1872, Briefe 183–286
197. An Carl von Gersdorff in Berlin
<Basel,> Sonntag 4 Febr. 72.
Mein lieber Freund
wieder nur ein paar Zeilen, voll des herzlichsten Dankes für Deine Mittheilungen, die mich aus schweren Besorgnissen befreiten oder wenigstens fast befreiten. Inzwischen habe ich auch ein Telegramm gelesen „der Alexandriner Gersdorff ist unentbehrlich geworden“, das ich mir nicht ganz, aber doch fast ganz deuten kann. “Was Du auch thun magst — denke daran dass wir beide mit berufen sind, an einer Culturbewegung unter den Ersten zu kämpfen und zu arbeiten, welche vielleicht in der nächsten Generation, vielleicht noch später der grössern Masse sich mittheilt. Dies sei unser Stolz, dies ermuthige uns: im Übrigen habe ich den Glauben, dass wir nicht geboren sind glücklich zu sein, sondern unsere Pflicht zu thun; und wir wollen uns segnen, wenn wir wissen, wo unsere Pflicht ist.

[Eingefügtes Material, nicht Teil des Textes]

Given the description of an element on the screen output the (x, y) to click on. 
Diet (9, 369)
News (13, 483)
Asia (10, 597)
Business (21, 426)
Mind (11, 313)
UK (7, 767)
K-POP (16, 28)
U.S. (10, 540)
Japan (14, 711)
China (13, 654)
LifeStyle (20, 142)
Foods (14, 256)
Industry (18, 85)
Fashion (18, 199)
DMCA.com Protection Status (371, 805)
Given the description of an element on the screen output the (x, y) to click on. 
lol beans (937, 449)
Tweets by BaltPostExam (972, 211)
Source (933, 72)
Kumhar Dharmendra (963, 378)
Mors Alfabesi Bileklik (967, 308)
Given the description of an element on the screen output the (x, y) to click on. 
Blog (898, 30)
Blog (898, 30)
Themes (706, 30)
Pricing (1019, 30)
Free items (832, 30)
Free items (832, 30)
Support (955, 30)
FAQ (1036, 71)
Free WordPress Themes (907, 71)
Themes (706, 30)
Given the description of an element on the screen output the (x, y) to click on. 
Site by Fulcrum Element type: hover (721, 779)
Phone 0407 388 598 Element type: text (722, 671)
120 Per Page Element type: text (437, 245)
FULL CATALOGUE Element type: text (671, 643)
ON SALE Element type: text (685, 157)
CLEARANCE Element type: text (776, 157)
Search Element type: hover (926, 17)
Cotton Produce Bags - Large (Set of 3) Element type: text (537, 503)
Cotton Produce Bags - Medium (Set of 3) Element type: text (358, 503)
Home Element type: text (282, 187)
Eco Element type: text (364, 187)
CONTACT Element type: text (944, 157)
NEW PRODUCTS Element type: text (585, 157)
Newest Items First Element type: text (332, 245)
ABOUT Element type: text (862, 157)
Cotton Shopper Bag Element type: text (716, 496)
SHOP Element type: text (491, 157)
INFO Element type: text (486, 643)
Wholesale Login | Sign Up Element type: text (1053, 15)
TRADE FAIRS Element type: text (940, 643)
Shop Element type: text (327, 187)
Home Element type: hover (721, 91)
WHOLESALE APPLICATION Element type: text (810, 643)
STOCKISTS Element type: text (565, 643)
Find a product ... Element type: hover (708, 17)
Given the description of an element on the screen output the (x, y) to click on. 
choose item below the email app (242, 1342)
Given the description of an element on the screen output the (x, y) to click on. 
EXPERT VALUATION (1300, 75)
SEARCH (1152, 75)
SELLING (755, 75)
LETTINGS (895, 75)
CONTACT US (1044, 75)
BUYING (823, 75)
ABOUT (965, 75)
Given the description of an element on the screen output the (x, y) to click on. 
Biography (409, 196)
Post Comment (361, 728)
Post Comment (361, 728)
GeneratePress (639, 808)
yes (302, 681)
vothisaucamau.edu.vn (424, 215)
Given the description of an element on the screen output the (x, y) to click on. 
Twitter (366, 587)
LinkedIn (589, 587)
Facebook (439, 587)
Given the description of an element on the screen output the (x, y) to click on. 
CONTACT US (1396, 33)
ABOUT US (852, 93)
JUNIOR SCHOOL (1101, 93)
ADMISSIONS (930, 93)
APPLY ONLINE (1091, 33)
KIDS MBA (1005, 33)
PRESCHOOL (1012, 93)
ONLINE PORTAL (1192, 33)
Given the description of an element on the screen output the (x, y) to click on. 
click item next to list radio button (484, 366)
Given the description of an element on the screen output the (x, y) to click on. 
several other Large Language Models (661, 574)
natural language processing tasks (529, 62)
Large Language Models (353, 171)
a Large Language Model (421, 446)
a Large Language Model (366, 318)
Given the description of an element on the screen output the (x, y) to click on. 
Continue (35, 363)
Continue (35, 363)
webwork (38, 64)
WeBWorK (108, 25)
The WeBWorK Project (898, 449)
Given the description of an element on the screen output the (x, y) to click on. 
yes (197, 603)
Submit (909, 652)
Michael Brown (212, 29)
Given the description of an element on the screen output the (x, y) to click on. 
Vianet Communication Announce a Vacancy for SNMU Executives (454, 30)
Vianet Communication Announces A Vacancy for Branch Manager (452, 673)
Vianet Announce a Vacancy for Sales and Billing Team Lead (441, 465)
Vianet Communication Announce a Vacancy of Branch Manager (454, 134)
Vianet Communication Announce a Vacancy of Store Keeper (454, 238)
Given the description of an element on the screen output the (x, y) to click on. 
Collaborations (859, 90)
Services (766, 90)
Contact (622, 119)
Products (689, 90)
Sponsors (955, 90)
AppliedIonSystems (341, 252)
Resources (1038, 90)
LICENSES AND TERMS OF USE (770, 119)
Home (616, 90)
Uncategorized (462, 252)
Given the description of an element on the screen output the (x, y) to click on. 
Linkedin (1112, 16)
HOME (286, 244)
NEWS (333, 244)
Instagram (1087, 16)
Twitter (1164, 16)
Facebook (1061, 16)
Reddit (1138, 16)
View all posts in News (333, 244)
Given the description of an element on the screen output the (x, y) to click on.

Meinem Buche wird es doch schwer, sich zu verbreiten: eine ausgezeichnete Anzeige, die Rohde für das litterarische Centralblatt gemacht hatte, ist von der Redaction zurückgewiesen worden. Das war die letzte Möglichkeit, dass eine ernste Stimme in einem wissenschaftlichen Blatte sich für mein Buch erklärte: jetzt erwarte ich nichts — oder Bosheiten oder Albernheiten. . Aber ich rechne auf einen stillen langsamen Gang — durch die Jahrhunderte, wie ich Dir mit der grössten Überzeugung ausspreche. Denn gewisse ewige Dinge sind hier zum ersten Male ausgesprochen: das muss weiterklingen. Um mich selbst bin ich unbesorgt: denn ich will nichts für mich, am wenigsten eine Carrière zu machen. Jetzt arbeite ich heiter an meinen pädagogischen Problemen. Für die Osterferien bin ich sehr gebeten, mit einem Professor im benachbarten Freiburg (Baden) nach Athen, Naxos und Creta zu reisen: was sagst Du dazu! Besonders wenn Du hörst, wer es ist — der Sohn von Felix Mendelsohn-Bartholdi — Nun, ich werde Nein! sagen. Ich erlebe immer etwas Curioses. Den ersten Brief eines Philologen (Professor an der Universität Bern) über mein Buch, den ich fast nicht kenne, lege ich bei: gelegentlich schickst Du mir den Brief zurück.
An Deinen verehrungswürdigen Vater die besten Empfehlungen und den Ausdruck meiner Freude über seine Theilnahme.
Behalt mich lieb und habe Dank! Dank!